[Tunisie] Colère antiautoritaire à Bou Salem (Jendouba) après les inondations

Violents troubles à Bou Salem (Jendouba)

De violents troubles ont été enregistrés dimanche après-midi dans la ville de Bou Salem (gouvernorat de Jendouba), a indiqué la correspondante de TAP dans la région.

Plusieurs bâtiments officiels ont été saccagés dont le siège de la délégation de Bou Salem et le poste de police de la ville. Le tribunal cantonal de la ville et la recette de tabac ont été incendiés.

Des manifestants ont attaqué des policiers par des jets de pierres et ont violé le domicile du délégué. Des pneus ont été incendiés dans le centre ville. Le foyer du centre de formation professionnel de la ville a aussi été saccagé.

Des actes de violence similaires ont été perpétrés à Bou Salem samedi prenant pour cibles le siège de la municipalité qui abrite également le siège du comité local de gestion des catastrophes.

La circulation a été perturbée sur la route nationale N°6 où des sit-in ont été observés à l’entrée Est de la ville.  Selon des déclarations recueillies auprès d’habitants de la ville, « ces actes viennent pour protester contre la lenteur du gouvernement à intervenir face à la situation qui prévaut dans la région suite aux inondations ». Ils ont appelé à assurer la sécurité, à accélérer les travaux de pompage des eaux et à aider les familles sinistrées en attendant de trouver des solutions radicales pour la protection de la ville.

Selon certains habitants de Bou Salem certaines personnes appartenant à des courants politiques sont venues dans la ville et ont cherché à inciter les habitants à organiser des marches de protestation lundi.

Les habitants ont exprimé leur refus affirmant qu’ils sont actuellement plutôt préoccupés par d’autres urgences.

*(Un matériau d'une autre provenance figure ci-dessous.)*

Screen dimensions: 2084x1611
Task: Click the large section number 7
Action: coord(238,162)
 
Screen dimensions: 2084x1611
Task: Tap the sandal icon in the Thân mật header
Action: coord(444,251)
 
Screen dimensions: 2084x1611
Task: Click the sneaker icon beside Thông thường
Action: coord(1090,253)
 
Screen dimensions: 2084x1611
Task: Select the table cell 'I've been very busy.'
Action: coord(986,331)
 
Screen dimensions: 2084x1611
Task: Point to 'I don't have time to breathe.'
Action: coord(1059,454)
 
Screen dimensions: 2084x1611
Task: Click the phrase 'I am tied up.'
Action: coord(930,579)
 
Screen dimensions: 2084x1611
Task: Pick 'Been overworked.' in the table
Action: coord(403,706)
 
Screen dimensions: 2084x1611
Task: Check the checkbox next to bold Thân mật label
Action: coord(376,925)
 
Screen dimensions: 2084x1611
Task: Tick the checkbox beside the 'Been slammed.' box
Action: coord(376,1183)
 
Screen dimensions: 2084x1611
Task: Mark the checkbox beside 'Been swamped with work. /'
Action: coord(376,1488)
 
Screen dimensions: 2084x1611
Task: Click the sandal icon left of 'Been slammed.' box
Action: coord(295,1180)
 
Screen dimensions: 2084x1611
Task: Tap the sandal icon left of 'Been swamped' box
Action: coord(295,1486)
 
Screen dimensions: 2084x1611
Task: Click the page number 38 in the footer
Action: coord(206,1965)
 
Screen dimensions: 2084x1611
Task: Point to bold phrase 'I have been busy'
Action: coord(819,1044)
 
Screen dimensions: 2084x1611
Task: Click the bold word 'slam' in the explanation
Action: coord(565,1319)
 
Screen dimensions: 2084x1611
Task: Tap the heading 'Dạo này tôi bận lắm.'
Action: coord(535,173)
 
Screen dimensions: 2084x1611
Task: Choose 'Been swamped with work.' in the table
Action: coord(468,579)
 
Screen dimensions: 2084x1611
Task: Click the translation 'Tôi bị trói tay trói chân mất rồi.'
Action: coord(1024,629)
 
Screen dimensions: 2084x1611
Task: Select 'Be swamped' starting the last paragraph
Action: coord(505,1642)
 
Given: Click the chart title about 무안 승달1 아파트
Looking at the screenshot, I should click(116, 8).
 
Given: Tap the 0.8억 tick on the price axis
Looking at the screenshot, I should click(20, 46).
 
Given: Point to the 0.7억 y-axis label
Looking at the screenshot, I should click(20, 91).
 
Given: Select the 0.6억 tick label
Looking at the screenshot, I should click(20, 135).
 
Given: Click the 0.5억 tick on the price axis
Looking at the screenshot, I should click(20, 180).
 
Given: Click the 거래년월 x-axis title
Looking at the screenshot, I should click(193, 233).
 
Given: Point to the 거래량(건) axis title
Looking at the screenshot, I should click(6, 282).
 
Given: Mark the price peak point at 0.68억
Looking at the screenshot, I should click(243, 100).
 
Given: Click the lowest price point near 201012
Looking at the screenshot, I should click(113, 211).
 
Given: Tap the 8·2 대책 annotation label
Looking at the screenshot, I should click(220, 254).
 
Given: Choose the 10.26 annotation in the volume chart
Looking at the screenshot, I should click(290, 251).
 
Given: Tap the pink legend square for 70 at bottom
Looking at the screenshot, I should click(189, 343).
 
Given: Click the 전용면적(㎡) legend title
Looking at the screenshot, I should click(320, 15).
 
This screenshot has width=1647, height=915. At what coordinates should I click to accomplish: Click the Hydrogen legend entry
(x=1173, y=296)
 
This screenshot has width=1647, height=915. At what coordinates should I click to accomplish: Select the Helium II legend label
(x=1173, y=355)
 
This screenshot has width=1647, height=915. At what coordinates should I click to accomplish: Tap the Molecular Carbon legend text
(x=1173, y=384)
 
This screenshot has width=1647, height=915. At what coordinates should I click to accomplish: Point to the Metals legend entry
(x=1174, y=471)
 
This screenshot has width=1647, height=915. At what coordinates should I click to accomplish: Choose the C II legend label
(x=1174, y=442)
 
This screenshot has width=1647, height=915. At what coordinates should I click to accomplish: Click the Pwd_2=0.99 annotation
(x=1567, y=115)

Leur presse (TAP, 27 février 2012)


Bousalem : des inondations aux bombes lacrymogènes !

Les habitants de la ville, encerclée par les eaux, manquent de tout et se sentent abandonnés par le gouvernement. Ils ont fini par mettre les feux dans certains bâtiments publics. Pour éviter le pire, police et armée entrent en ligne.

Municipalités et délégations incendiées, le siège des Recettes des impôts, le lycée mixte, le poste de police, celui de la circulation et la maison du délégué ont été saccagés. Et ce n’est pas tout. La route nationale n° 6 a été coupée à maintes reprises dans la journée, des jets de pierres et des confrontations avec les forces de la sécurité et celles de l’armée…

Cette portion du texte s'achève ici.